Collected data:

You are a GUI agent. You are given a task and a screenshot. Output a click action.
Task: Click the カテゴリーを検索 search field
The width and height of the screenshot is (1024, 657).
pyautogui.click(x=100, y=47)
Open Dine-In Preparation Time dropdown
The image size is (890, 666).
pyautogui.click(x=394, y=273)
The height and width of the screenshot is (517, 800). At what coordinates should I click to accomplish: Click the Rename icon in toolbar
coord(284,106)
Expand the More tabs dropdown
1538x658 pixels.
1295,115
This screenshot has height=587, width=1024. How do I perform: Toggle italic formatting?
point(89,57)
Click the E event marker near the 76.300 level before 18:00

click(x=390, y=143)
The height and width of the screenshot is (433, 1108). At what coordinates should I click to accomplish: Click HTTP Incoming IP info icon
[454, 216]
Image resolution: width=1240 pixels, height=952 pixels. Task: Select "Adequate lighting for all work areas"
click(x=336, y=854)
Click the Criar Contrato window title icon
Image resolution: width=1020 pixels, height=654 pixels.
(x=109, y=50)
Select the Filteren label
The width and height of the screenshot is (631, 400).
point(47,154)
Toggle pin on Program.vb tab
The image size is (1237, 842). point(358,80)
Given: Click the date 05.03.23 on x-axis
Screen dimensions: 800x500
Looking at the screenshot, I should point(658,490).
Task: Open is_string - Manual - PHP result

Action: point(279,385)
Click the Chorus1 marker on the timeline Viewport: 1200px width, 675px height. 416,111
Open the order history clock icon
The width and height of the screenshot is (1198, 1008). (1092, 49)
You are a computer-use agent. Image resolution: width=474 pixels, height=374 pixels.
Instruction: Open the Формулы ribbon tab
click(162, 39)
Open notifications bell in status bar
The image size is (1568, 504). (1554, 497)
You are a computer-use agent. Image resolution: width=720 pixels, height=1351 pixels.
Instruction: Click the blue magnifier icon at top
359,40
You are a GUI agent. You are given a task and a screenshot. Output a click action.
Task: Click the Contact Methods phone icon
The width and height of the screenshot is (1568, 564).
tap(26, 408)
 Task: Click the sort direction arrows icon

Exercise instructions: The records above are to be printed in full, exactly as they appear.

Answer for this exercise:
You are a GUI agent. You are given a task and a screenshot. Output a click action.
Task: Click the カテゴリーを検索 search field
The width and height of the screenshot is (1024, 657).
pyautogui.click(x=100, y=47)
Open Dine-In Preparation Time dropdown
The image size is (890, 666).
pyautogui.click(x=394, y=273)
The height and width of the screenshot is (517, 800). At what coordinates should I click to accomplish: Click the Rename icon in toolbar
coord(284,106)
Expand the More tabs dropdown
1538x658 pixels.
1295,115
This screenshot has height=587, width=1024. How do I perform: Toggle italic formatting?
point(89,57)
Click the E event marker near the 76.300 level before 18:00

click(x=390, y=143)
The height and width of the screenshot is (433, 1108). At what coordinates should I click to accomplish: Click HTTP Incoming IP info icon
[454, 216]
Image resolution: width=1240 pixels, height=952 pixels. Task: Select "Adequate lighting for all work areas"
click(x=336, y=854)
Click the Criar Contrato window title icon
Image resolution: width=1020 pixels, height=654 pixels.
(x=109, y=50)
Select the Filteren label
The width and height of the screenshot is (631, 400).
point(47,154)
Toggle pin on Program.vb tab
The image size is (1237, 842). point(358,80)
Given: Click the date 05.03.23 on x-axis
Screen dimensions: 800x500
Looking at the screenshot, I should point(658,490).
Task: Open is_string - Manual - PHP result

Action: point(279,385)
Click the Chorus1 marker on the timeline Viewport: 1200px width, 675px height. 416,111
Open the order history clock icon
The width and height of the screenshot is (1198, 1008). (1092, 49)
You are a computer-use agent. Image resolution: width=474 pixels, height=374 pixels.
Instruction: Open the Формулы ribbon tab
click(162, 39)
Open notifications bell in status bar
The image size is (1568, 504). (1554, 497)
You are a computer-use agent. Image resolution: width=720 pixels, height=1351 pixels.
Instruction: Click the blue magnifier icon at top
359,40
You are a GUI agent. You are given a task and a screenshot. Output a click action.
Task: Click the Contact Methods phone icon
The width and height of the screenshot is (1568, 564).
tap(26, 408)
 Task: Click the sort direction arrows icon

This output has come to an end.